Untuk mengatasi radikalisme-intoleransi, perlu optimalisasi peran negara dan peningkatan Ketahanan Sosial. Dimana perlu dijelaskan kepublik, yang mana bisa dikategorikan radikalisme, sehingga publik mudah memahami kalau suatu tindakan tertentu berpotensi radikal.
“Mayoritas warga tidak mempunyai kompetensi dan kapasitas untuk menduga apakah seseorang mempunyai potensi radikalisme atau terorisme,” kata dia.

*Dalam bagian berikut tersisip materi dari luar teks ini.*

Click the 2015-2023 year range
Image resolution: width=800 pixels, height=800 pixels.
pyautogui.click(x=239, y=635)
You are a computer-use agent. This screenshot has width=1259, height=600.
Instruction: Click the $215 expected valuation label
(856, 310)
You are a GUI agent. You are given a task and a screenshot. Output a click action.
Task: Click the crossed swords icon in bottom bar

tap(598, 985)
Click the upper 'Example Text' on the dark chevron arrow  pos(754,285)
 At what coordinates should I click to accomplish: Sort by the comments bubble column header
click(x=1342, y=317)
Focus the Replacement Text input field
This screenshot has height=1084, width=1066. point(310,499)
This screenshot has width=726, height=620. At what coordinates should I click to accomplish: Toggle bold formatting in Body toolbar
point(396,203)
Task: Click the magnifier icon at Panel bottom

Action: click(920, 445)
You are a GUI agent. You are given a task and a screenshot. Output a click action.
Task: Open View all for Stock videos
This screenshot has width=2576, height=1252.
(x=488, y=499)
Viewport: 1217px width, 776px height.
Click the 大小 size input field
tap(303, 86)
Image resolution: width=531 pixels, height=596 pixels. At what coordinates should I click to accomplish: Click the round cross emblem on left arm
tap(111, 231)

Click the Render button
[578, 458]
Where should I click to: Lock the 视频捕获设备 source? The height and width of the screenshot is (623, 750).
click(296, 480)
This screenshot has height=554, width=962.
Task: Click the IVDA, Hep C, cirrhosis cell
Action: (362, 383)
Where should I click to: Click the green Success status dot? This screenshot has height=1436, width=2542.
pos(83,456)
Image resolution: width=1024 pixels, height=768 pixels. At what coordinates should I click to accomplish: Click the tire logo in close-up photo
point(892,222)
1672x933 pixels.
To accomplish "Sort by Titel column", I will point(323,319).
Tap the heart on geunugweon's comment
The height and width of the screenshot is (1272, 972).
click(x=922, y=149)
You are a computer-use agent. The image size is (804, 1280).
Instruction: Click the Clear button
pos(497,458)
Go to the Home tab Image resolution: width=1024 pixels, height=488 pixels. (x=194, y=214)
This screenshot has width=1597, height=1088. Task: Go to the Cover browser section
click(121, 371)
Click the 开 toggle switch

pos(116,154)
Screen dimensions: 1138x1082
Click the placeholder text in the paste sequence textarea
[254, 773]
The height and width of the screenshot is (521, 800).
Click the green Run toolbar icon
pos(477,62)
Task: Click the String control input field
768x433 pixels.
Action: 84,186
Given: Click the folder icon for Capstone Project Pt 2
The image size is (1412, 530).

Terkait sebagaian masyarakat yang kurang peduli terkait upaya deteksi dini tersebut. Menurut Iwan, hal ini disebabkan beberapa kemungkinan, di antaranya pertama tidak ada kejelasan peran mereka dalam mengatasi masalah intoleransi, radikalisme-kekerasan dan potensi menjadi terorisme.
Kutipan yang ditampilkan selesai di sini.